Sans un mot, sans un mouvement parasite, le diplomate posa sa main sur l’avant-bras de la sorcière puis le fit doucement remonter le long de son vêtement. Il fit glisser ses doigts jusqu’à les caler sous le menton de l’Irlandaise, avec douceur et fermeté. « Et bien.. C'est presque amusant de se voir analyser par quelqu'un qui perds pied. » souffla-t-il, mêlant son haleine chaude à l’arôme d’un whisky vieillis en fus de bois à celle de son amie. « Parce que c’est bien de cela dont tes caprices s’agissent.

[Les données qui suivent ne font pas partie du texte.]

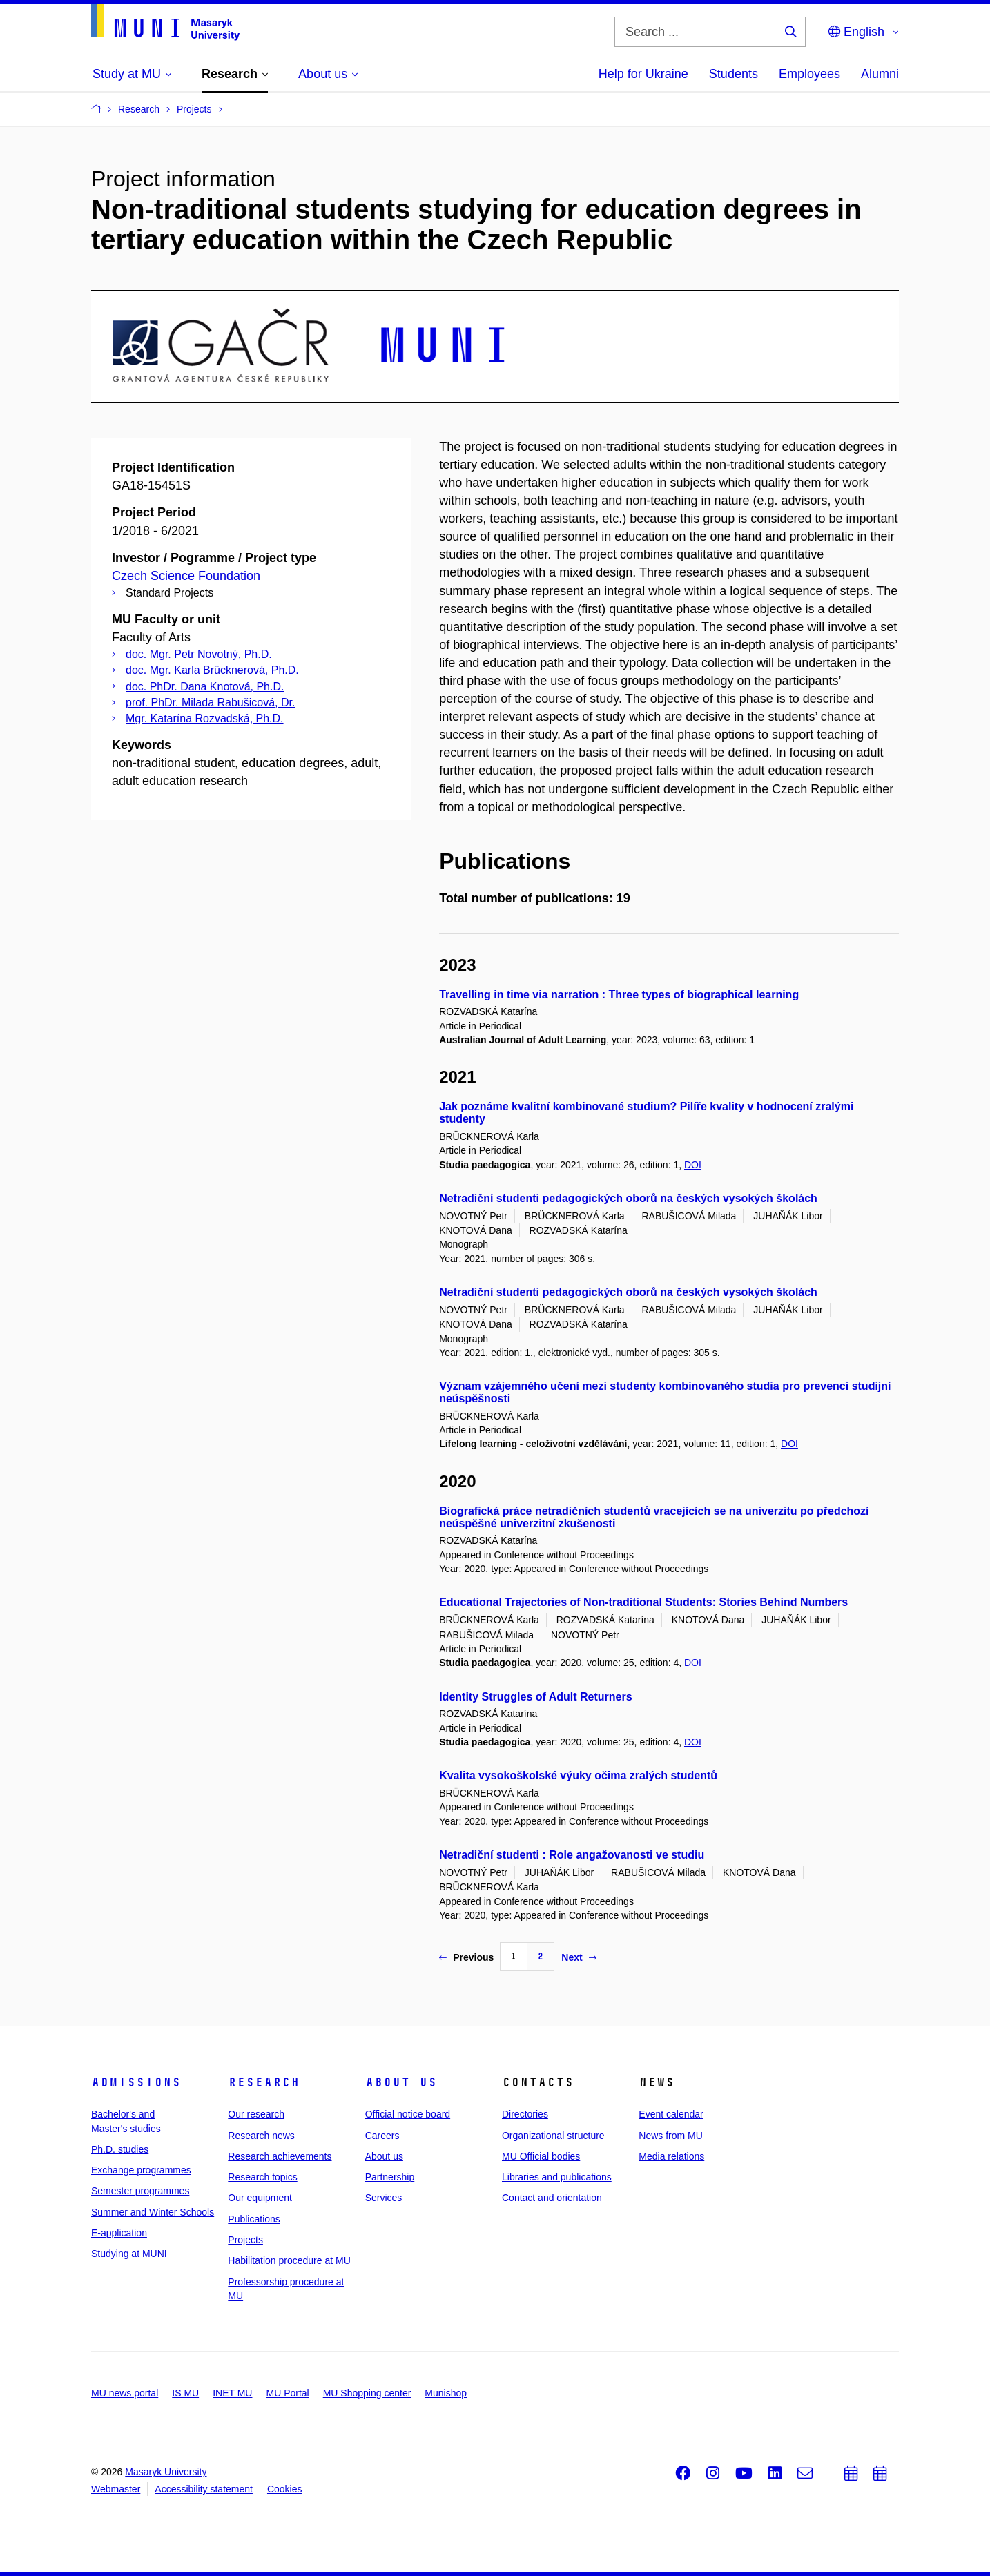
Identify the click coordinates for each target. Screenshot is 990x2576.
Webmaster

Un appel à l’aide. Tu t’agites comme un poisson hors de l’eau, tu peines à respirer. Tu fuis. » Il parlait d’un souffle, la voix grave. Il était si près de son visage qu’il n’avait pas besoin de hausser le ton. « Il se passait quelque chose entre nous ce soir-là. Tu l’as senti. Et pourtant tu es partie. Parce que tu avais peur. » Il était étrangement calme, le regard félin clairsemé de pépites dorées fixé dans celui glacé de la jeune femme. « Tu dis que je suinte de colère, mais de ton côté c’est la peur qui te guide. La peur qui te tord les trippes face au monde injuste dans lequel nous vivons, dans lequel nos proches sont tués. Tu me reproche d’être aveuglé par la rage, mais elle me fait avancer. Elle me tient debout, me retiens de chanceler. Que fait-elle, ta peur, hormis créer des caprices, te faire rechercher un demi-danger pour te donner l’impression que tu respires ? » s’enquit-il, sans réellement attendre une réponse de sa part. Tout en parlant, sa main s’était fait caresse sur la pommette droite de la jeune femme. La mort de Marie avait changé beaucoup de chose chez Aveleen et celle de Pearl en avait fait de même chez Oscar. Malgré les épreuves, malgré les doutes, les tourments, les pas du diplomate l’avaient toujours mené vers l’Irlandaise, comme une ancre nécessaire à la stabilité d’un bateau à quai. Il était revenu, régulièrement, jamais très longtemps mais toujours certains de son cap. Et elle n’avait fait que fuir. Les cafés, fuis. La soirée au styx, la tentative avait été avortée. La soirée d’Halloween, le Moreno s’était amusé. La fuite, la colère, deux manières de panser des plaies qui ne se refermeraient pas avant des années, qui restaient à vifs, libérant de temps à autres des perles vermillon. « Comment pourrais-je espérer te garder près de moi si tu es si prône à fuir ? » demanda-t-il finalement, le regard légèrement adouci, gagné par une mélancholie saisissante.